Paul Feiler was born in 1918 in Frankfurt-am-Main, Germany. His father, Erich Feiler was a Professor of Dentistry at Frankfurt University and the wider family were well educated with a mix of lawyers, doctors and liberal politicians. At the age of 3 Paul was given a paint box and thereafter by his own account, never ceased to paint. In the summer holidays he stayed with his grandmother in the Alps and later recalled "The emptiness had a great effect on me and has been with me ever since. It was the visual experience that gave me the sense of reality that is so remote in terms of one's existence".
In 1933, when the Nazis seized power in Germany, Paul was sent to be educated in Zwolle in the Netherlands and then to England to complete his schooling at Canford School in Dorset. In 1936 the family moved to London; his father establishing himself as a dentist in Harley Street.

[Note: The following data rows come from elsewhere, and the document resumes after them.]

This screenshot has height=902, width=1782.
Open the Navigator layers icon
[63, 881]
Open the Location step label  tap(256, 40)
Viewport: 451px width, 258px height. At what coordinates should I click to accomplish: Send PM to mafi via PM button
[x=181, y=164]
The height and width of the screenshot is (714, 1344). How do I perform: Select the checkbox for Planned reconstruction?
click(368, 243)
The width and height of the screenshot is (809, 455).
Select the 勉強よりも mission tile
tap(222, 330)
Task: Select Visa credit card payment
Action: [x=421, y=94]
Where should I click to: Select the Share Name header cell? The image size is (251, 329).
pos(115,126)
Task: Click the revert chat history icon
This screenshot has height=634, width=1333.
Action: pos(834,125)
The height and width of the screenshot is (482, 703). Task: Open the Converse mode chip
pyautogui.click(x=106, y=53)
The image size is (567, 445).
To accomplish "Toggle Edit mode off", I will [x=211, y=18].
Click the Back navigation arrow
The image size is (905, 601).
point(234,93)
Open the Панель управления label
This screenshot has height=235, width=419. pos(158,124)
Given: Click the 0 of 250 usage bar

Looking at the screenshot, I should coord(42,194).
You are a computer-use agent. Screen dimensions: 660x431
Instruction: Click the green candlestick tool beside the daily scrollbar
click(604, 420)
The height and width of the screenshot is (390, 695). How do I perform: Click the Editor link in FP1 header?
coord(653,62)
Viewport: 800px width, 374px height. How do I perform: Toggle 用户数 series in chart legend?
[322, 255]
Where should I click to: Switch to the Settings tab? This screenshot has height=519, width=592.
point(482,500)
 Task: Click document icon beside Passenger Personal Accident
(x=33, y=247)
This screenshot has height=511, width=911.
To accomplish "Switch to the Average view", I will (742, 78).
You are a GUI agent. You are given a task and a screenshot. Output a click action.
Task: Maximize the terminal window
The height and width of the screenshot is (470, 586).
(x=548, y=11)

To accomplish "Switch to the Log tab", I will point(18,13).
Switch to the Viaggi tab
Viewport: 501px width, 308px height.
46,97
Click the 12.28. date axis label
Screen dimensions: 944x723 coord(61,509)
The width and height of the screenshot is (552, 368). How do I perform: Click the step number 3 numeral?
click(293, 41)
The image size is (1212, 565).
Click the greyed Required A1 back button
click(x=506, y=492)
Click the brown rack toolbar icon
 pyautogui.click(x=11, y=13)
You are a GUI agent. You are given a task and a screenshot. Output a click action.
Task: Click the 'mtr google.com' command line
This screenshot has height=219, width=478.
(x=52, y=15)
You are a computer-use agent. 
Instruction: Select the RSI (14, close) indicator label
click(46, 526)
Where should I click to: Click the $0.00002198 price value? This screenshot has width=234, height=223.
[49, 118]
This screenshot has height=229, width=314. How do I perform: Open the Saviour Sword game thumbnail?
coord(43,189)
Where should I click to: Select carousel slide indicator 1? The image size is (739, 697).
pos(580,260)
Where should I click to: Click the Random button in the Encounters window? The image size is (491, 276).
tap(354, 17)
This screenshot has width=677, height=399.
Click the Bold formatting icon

Paul entered the Slade School of Fine Art in London in 1936 with soon to be peers in St Ives, Patrick Heron and Bryan Wynter. In 1939, as a so-called enemy alien and despite the family's earlier escape from Nazi Germany, Feiler was interned on the Isle of Man and subsequently sent to Canada for a year. He received his diploma from The Slade in absentia. In 1941 the designation was relaxed and Feiler returned to England gaining employment as an art teacher with Eastbourne College, which had been evacuated to and combined with Radley College in Oxford.
In 1945 Feiler married the artist June Miles; they had two daughters and a son. The following year they moved to Bristol where Paul taught at the West of England College of Art becoming the head of painting in 1960. Feiler later stated that 'talking about what I painted the night before' in class was of great importance as he responded to the stimulus of his pupils. In 1947 Feiler made the first of many painting trips to Venice.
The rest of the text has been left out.